* **AUSZUG**
........

Es geht um selbstbestimmtes Lernen. Die Kinder buchen sich morgens in der Schule mit einem Chip ein und wählen, welches Fachprojekt sie wahrnehmen wollen – zum Beispiel Sprachen, Naturwissenschaften oder Geschichte. Am Anfang steht immer die Schülerfrage: Wer? Wo? Wann? Warum? Wie? So kommt man in die Tiefe. Die Bausteine, die zur jeweiligen Frage gehören, sind vorbereitet, also etwas ausrechnen, historisch einordnen, beschreiben, erklären oder präsentieren. »Wir können nicht mit einem üblichen Lehrbuch arbeiten, denn das folgt der Logik, ich mache mit allen Schülern eines Jahrgangs das gleiche. Aber wir haben ein Thema und betrachten es nach allen Aspekten, jeweils mit drei Jahrgangsstufen«, erklärt Maxi Heß. Im Alltag würde man später schließlich auch nicht nur mit Gleichaltrigen zusammen arbeiten. »Es geht darum, dass die Kinder lange Lernzeiten haben.« In der Grundstufe sind das drei Zeitstunden am Stück, Pausen individuell nach Bedürfnis – in der Mittelstufe Zwei-Stunden- und 1,5-Stunden-Slots. Es gibt keinen Fächerkanon, das heißt, die Kinder packen nicht alle Dreiviertelstunde ihre Sachen zusammen und wechseln die Klassenzimmer. Über lange Phasen eine Lernbegleitung, die in die Tiefe arbeitet – das bringt Ruhe hinein.

........

* **DATENSATZINHALT**
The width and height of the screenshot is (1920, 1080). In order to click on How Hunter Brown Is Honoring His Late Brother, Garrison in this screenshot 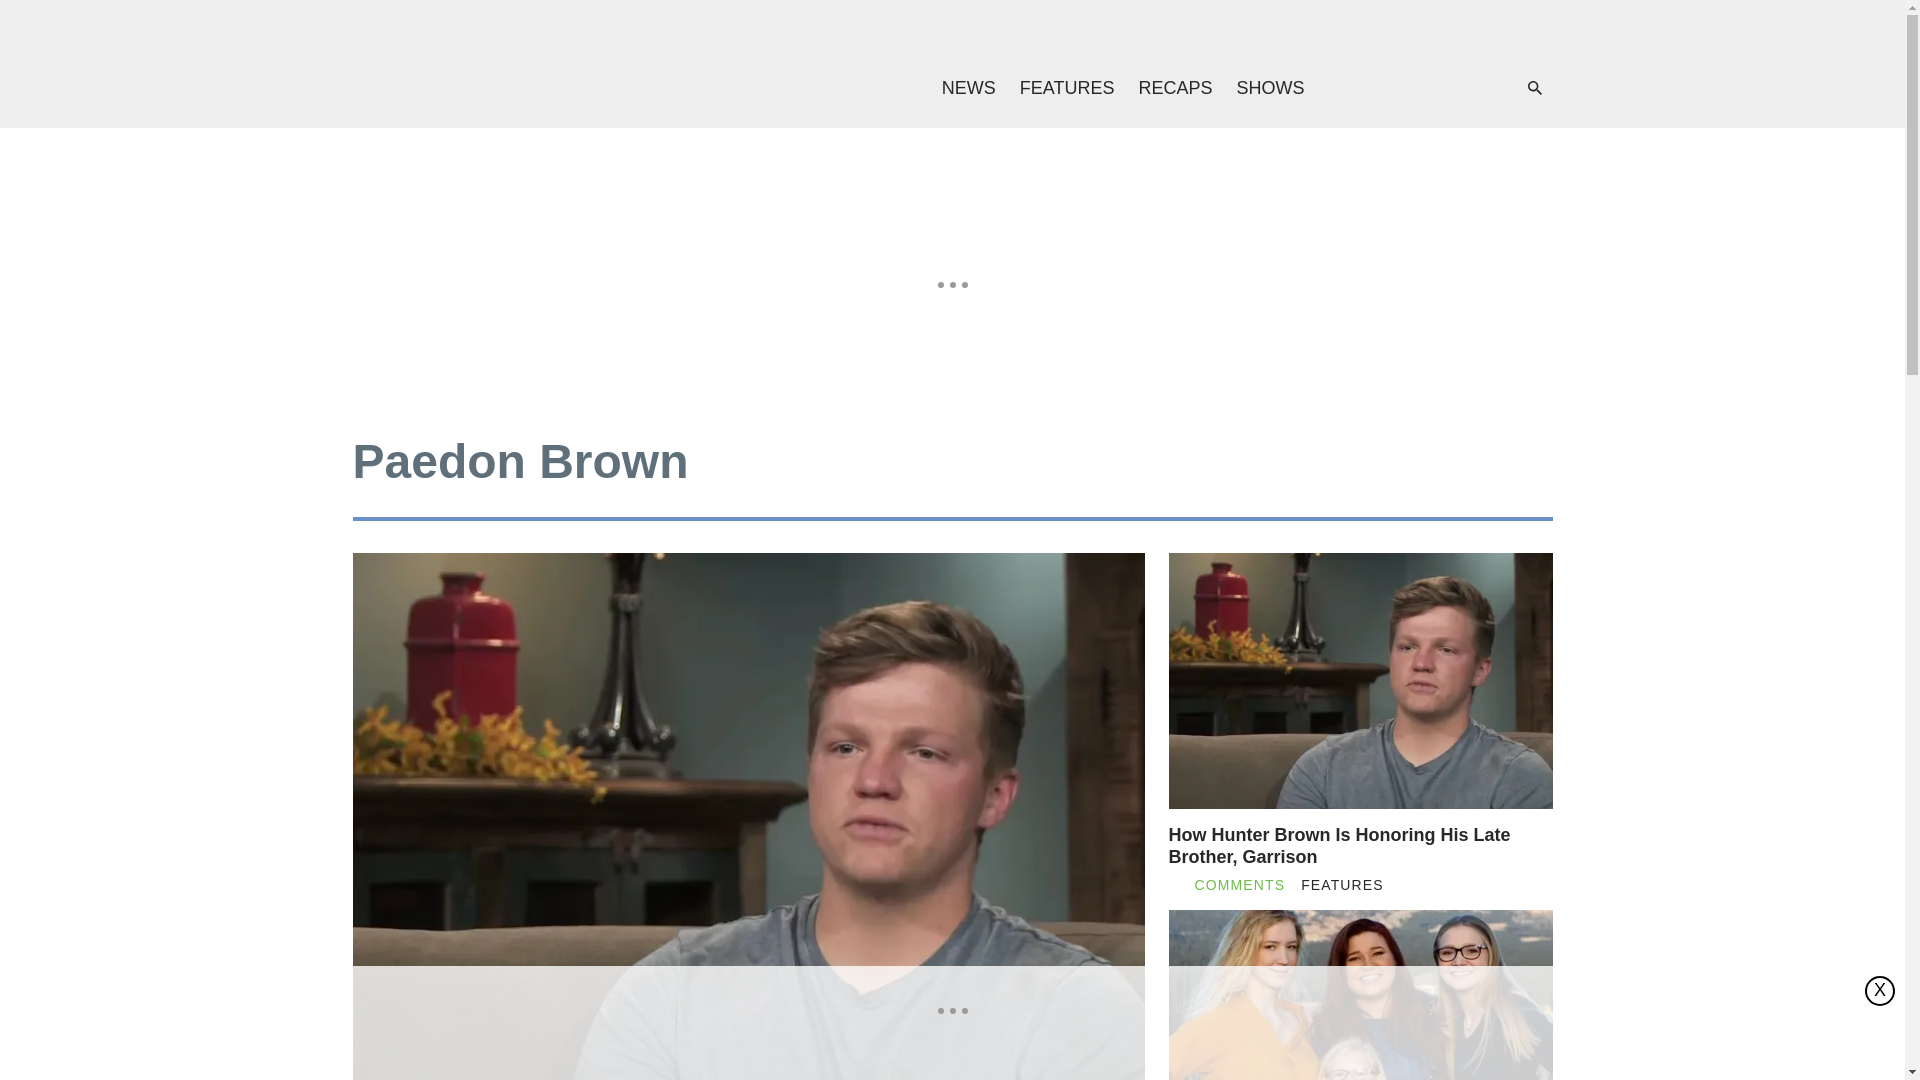, I will do `click(1359, 846)`.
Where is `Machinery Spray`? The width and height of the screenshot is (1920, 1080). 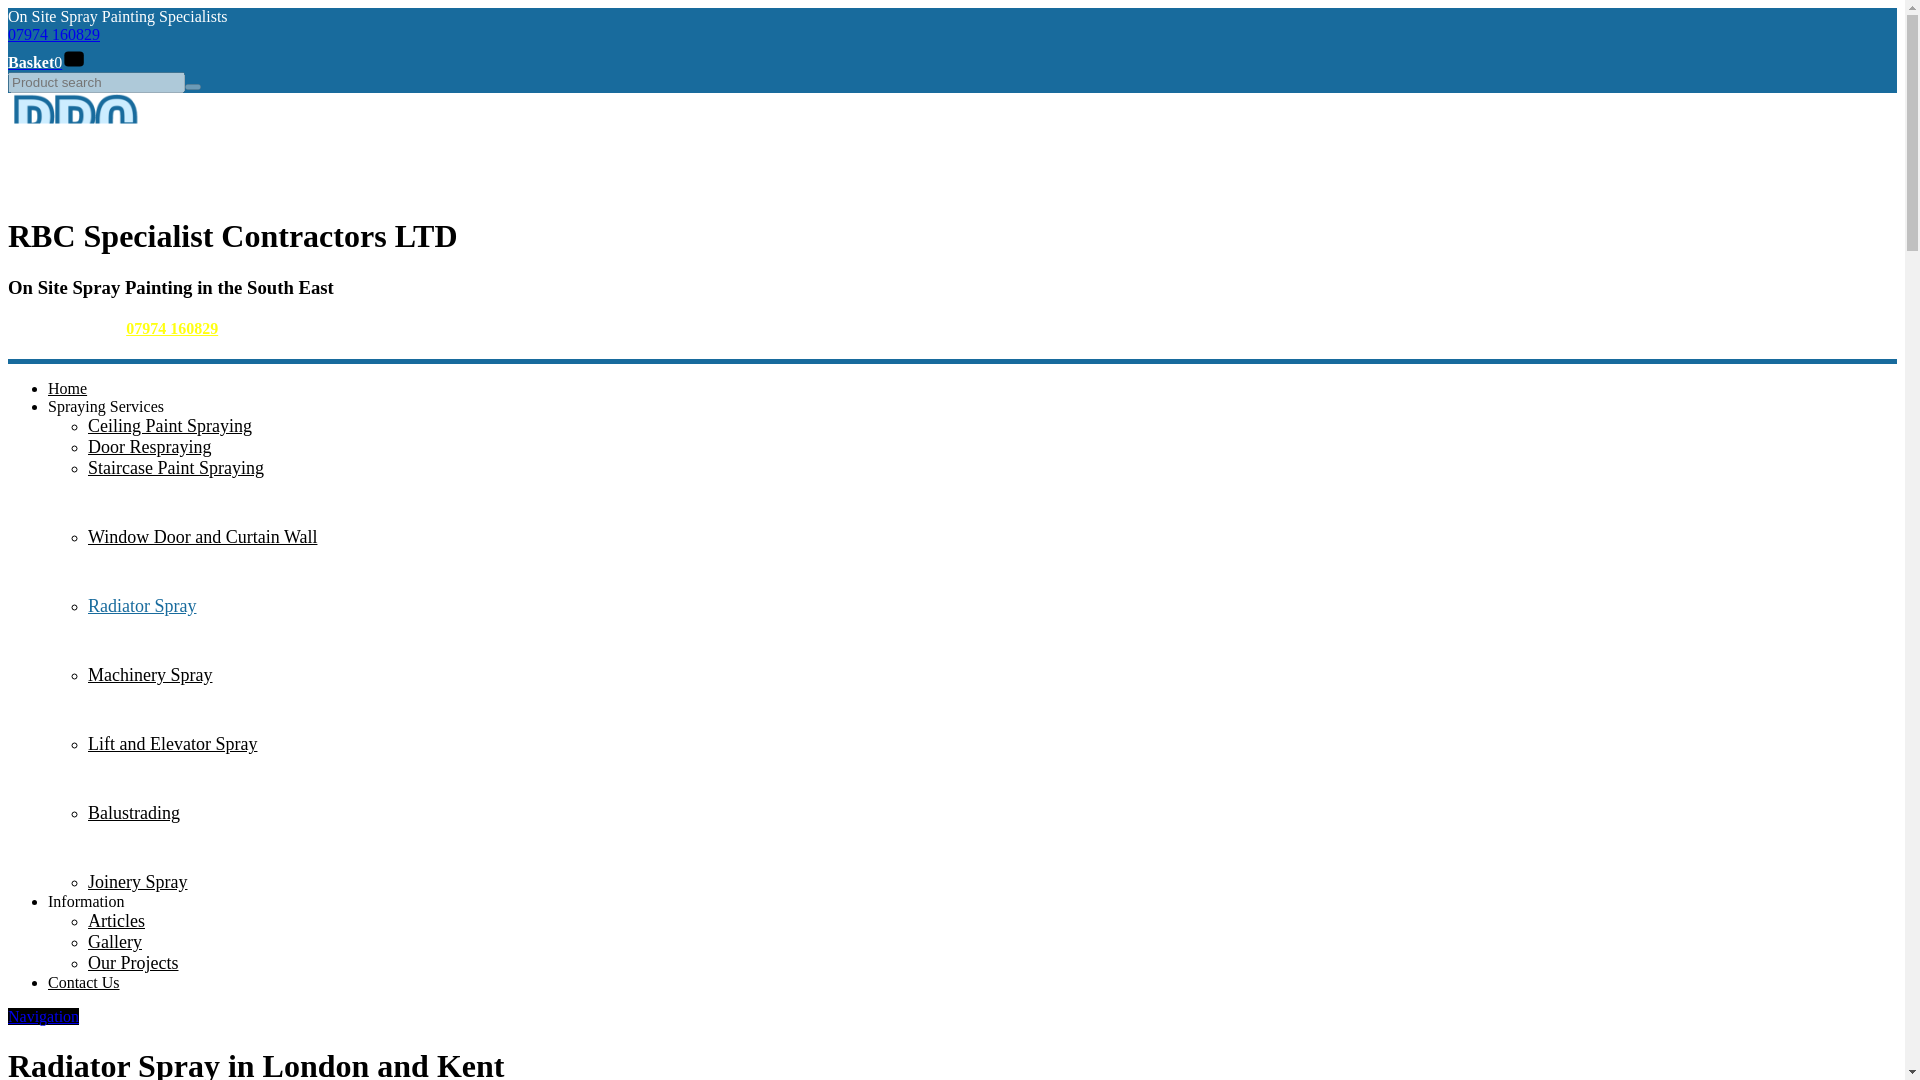 Machinery Spray is located at coordinates (150, 674).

........

* **AUFGABE 1**
Beantworte anhand des Auszugs diese Fragen:
(a) Womit buchen sich die Kinder morgens in der Schule ein?
(b) Mit wie vielen Jahrgangsstufen wird ein Thema jeweils betrachtet?
(c) Wie viele Zeitstunden am Stück lernen die Kinder in der Grundstufe?
* **AUFGABE 2**
Welche vorbereiteten Bausteine zur jeweiligen Schülerfrage nennt der Auszug? Zähle alle auf.

* **ANTWORT 1**
(a) Mit einem Chip.
(b) Mit drei Jahrgangsstufen.
(c) Drei Zeitstunden.

* **ANTWORT 2**
- etwas ausrechnen
- historisch einordnen
- beschreiben
- erklären
- präsentieren